Learned society for Belgian intellectuals

The Society of Sciences, Arts and Letters of Hainaut (Société des sciences, des arts et des lettres du Hainaut) was a learned society for Belgian intellectuals in the 1830s. It was established to advance intellectual pursuits within the province of Hainaut.

==History==
The Society of Sciences, Arts and Letters of Hainaut was founded on 14 March 1833 in Mons, Hainaut Province in Belgium.

In the early 1840s, the society's leadership included Nicolas Defuisseaux as president, Camille Wins and Camille Joseph Castiaux as vice presidents, Adolphe Mathieu as General Secretary, and Augustin Lacroix as Librarian and Archivist. On April 17, 1843, the society's tenth anniversary was celebrated with a public session that attracted members, foreign scholars, and a large, select audience.

==Publication==
In 1840, the first volume of the society's journal Mémoires et publications de la Société des sciences, des arts et des lettres du Hainaut was released.
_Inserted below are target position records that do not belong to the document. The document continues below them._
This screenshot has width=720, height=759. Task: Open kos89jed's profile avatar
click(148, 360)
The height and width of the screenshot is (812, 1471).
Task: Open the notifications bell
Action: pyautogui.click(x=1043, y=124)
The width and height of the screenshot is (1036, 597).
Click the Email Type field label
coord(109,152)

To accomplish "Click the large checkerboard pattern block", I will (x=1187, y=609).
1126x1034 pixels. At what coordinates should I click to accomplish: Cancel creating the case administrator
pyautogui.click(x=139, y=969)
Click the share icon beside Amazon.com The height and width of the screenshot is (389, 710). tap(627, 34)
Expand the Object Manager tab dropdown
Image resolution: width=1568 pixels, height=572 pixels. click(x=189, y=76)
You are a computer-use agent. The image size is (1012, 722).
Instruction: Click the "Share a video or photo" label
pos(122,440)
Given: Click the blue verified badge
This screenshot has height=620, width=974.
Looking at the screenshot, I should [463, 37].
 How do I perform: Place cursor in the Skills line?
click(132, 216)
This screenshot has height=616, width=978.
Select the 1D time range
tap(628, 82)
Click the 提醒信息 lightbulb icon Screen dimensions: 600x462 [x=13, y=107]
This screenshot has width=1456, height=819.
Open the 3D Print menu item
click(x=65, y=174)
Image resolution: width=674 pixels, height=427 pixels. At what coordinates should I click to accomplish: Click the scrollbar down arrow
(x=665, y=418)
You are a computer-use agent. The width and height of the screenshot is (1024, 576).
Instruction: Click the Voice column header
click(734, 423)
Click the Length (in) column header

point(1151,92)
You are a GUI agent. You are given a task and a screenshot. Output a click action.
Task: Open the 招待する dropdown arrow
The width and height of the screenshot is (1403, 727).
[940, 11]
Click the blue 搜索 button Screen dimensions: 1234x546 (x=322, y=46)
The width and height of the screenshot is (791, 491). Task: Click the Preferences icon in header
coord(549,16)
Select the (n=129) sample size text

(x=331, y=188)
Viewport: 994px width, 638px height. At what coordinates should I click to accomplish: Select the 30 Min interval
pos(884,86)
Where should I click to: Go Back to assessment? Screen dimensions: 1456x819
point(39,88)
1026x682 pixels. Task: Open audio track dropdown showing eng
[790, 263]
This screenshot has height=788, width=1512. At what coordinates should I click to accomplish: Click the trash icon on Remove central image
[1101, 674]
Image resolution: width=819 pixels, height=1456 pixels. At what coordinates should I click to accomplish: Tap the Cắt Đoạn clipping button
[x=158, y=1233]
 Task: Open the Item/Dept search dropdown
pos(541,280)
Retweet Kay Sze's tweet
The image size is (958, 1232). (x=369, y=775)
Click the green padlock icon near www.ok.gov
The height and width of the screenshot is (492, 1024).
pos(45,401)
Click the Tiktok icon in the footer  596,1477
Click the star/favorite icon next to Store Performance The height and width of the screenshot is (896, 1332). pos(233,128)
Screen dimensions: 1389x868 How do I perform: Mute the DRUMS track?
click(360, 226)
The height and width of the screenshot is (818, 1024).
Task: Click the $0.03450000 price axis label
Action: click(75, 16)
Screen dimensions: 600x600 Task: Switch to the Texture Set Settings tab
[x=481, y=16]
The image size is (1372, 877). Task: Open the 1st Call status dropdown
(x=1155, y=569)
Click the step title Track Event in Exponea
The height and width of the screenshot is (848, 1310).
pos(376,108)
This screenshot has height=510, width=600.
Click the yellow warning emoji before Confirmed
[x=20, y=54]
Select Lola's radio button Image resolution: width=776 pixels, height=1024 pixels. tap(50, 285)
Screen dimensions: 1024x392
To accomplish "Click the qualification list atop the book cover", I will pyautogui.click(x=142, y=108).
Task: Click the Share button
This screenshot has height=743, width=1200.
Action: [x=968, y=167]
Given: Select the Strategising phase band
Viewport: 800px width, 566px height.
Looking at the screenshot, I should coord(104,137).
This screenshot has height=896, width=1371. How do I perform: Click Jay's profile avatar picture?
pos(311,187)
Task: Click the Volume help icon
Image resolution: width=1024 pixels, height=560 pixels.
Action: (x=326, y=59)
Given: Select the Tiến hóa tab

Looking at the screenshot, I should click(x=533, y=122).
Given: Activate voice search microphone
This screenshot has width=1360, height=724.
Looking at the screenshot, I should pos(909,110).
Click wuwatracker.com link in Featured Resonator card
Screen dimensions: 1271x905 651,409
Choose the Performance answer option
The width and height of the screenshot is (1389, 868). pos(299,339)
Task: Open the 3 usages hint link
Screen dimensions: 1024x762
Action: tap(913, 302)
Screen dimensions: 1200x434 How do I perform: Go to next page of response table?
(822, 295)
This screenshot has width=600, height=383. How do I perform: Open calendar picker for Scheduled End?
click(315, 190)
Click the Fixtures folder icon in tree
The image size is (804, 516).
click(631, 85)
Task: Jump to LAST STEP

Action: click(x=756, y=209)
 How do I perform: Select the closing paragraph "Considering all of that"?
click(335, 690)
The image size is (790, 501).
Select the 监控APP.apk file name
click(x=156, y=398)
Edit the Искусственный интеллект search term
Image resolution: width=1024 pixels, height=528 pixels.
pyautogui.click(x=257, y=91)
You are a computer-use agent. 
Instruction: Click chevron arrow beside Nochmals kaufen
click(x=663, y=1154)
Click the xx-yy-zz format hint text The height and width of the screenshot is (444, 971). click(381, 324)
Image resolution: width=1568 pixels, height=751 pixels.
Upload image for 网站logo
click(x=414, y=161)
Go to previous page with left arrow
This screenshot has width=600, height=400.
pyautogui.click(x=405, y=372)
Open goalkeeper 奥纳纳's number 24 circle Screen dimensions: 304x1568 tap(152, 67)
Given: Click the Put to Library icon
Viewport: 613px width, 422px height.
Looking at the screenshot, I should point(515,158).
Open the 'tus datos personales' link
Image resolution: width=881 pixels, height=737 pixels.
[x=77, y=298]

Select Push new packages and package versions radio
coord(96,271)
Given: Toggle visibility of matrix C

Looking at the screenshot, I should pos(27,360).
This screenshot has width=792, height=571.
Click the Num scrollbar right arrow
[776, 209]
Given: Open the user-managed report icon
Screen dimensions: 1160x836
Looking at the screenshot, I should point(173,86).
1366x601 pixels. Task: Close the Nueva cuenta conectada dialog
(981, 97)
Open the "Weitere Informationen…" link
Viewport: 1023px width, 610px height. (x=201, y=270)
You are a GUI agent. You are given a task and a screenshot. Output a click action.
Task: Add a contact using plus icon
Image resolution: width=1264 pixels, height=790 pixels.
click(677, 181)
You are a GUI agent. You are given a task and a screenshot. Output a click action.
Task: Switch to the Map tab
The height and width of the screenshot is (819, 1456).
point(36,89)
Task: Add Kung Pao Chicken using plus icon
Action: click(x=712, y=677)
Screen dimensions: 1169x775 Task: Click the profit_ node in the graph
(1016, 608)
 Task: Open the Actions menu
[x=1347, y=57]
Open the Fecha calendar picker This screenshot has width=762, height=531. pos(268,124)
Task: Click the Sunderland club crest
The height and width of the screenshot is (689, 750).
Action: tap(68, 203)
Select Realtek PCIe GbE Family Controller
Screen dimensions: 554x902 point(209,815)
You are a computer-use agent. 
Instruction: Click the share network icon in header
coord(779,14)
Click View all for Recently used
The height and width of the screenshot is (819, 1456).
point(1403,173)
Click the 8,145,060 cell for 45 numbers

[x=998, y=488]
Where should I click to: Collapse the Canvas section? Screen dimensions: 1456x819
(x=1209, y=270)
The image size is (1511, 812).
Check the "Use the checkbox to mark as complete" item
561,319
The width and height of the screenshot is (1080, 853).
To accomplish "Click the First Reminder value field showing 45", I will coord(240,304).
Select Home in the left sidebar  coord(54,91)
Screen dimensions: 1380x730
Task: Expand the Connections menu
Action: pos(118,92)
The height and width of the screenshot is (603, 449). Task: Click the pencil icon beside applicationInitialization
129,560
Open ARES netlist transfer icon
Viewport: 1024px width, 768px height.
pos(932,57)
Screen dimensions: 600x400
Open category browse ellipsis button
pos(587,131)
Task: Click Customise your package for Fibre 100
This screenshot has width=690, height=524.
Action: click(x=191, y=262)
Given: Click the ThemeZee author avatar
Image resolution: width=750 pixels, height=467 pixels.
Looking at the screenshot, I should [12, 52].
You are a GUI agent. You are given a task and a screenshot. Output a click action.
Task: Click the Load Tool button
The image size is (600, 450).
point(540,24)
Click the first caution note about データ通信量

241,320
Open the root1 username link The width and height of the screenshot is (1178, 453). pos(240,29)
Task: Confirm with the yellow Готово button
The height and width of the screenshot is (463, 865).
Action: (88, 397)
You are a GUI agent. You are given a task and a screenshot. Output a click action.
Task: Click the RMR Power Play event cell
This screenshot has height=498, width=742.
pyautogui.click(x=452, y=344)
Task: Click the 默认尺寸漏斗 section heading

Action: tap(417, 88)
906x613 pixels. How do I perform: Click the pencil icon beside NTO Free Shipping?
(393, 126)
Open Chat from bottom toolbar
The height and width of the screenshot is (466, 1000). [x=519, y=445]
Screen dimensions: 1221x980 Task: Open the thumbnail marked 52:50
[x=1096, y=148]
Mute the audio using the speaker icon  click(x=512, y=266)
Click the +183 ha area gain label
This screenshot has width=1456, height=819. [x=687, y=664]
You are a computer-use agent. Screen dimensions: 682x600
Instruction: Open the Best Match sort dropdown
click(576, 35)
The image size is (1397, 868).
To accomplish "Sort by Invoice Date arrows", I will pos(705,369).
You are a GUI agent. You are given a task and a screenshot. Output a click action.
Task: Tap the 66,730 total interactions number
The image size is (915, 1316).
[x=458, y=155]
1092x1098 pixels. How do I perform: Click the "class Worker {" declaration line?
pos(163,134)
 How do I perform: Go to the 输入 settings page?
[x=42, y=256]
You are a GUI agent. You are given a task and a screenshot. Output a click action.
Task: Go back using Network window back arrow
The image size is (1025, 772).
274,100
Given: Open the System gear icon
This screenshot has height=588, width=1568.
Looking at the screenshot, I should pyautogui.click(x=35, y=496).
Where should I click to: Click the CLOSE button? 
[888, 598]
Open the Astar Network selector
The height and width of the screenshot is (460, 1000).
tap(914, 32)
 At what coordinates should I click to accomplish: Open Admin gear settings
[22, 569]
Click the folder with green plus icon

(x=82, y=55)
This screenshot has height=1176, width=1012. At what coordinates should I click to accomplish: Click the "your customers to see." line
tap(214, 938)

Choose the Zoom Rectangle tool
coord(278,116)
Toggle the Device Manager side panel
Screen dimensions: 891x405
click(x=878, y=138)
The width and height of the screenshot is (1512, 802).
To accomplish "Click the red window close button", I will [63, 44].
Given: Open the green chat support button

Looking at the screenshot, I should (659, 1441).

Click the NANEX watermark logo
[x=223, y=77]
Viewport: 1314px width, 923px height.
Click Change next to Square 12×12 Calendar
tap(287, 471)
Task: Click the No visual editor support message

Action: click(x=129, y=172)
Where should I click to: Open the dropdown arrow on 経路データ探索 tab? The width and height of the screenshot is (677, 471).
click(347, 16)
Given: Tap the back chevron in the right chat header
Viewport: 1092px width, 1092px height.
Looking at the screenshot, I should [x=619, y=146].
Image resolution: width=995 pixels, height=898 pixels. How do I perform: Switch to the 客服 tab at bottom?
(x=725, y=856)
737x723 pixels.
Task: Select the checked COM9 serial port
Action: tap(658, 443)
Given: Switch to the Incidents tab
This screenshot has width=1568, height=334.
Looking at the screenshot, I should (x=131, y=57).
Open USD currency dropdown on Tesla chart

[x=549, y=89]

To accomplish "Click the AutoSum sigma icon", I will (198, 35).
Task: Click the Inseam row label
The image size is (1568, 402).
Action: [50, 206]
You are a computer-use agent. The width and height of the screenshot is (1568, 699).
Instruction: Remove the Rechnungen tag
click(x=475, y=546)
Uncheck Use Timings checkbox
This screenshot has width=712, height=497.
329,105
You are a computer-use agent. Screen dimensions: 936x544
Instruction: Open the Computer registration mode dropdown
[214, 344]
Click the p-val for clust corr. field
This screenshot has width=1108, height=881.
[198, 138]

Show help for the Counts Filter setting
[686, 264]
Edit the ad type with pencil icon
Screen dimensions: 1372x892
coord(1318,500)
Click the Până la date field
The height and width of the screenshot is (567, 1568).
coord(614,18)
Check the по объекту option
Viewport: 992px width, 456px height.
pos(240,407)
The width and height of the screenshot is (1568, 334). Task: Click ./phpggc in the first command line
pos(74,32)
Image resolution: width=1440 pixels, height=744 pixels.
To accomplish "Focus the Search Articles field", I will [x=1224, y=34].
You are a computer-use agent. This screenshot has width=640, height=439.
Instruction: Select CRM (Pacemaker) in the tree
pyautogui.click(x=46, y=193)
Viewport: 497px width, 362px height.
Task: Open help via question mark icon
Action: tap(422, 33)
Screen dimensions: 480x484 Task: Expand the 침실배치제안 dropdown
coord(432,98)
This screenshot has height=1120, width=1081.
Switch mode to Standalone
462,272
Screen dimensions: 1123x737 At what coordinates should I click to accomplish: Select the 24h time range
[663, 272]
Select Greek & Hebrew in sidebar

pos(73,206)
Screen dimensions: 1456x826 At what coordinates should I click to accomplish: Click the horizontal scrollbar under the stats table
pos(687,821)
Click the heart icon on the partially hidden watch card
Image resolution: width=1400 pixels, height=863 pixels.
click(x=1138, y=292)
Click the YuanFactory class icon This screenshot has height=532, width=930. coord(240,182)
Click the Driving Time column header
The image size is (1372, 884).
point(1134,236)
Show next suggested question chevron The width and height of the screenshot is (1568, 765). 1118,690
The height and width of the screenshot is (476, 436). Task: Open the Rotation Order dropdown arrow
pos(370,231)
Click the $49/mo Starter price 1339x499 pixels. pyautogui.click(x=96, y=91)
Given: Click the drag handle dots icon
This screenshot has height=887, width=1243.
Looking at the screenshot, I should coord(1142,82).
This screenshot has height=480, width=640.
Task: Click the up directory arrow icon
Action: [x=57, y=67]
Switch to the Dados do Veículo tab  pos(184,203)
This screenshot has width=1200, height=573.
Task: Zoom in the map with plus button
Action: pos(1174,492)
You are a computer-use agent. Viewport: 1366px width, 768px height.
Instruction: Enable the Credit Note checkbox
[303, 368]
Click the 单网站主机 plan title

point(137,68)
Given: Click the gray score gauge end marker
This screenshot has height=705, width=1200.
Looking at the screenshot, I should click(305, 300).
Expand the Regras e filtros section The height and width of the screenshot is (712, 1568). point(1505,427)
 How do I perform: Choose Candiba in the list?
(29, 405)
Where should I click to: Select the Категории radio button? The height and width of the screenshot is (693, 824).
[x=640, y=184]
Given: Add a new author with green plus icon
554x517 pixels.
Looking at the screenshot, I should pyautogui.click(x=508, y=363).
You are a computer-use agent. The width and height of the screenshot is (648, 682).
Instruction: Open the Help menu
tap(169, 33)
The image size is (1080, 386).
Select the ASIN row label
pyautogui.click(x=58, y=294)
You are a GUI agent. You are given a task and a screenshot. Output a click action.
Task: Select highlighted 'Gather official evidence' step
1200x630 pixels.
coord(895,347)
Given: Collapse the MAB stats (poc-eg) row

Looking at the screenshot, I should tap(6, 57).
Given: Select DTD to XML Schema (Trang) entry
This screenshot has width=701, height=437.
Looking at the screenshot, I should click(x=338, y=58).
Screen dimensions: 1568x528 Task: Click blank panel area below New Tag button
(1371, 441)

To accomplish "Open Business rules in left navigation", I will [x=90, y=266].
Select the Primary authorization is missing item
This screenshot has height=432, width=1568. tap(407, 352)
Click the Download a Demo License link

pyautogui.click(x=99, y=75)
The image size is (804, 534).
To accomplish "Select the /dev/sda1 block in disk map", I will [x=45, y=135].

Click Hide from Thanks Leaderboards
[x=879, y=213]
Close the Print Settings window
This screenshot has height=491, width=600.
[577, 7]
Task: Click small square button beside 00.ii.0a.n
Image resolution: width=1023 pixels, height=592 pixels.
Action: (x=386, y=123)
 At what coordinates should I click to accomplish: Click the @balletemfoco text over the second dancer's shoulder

By 1842–1843, it was published in Mons by Belgian printer Emmanuel Hoyois.

In 1877, the publication of the society was featured in the library of the Academy of Natural Sciences of Philadelphia. In 1878, the Library of the Wisconsin Academy of Sciences, Arts, And Letters held the memoirs published throughout the 1870s.

As early as January 1878, the society was a Foreign Correspondent of the Smithsonian Institution in Washington D.C.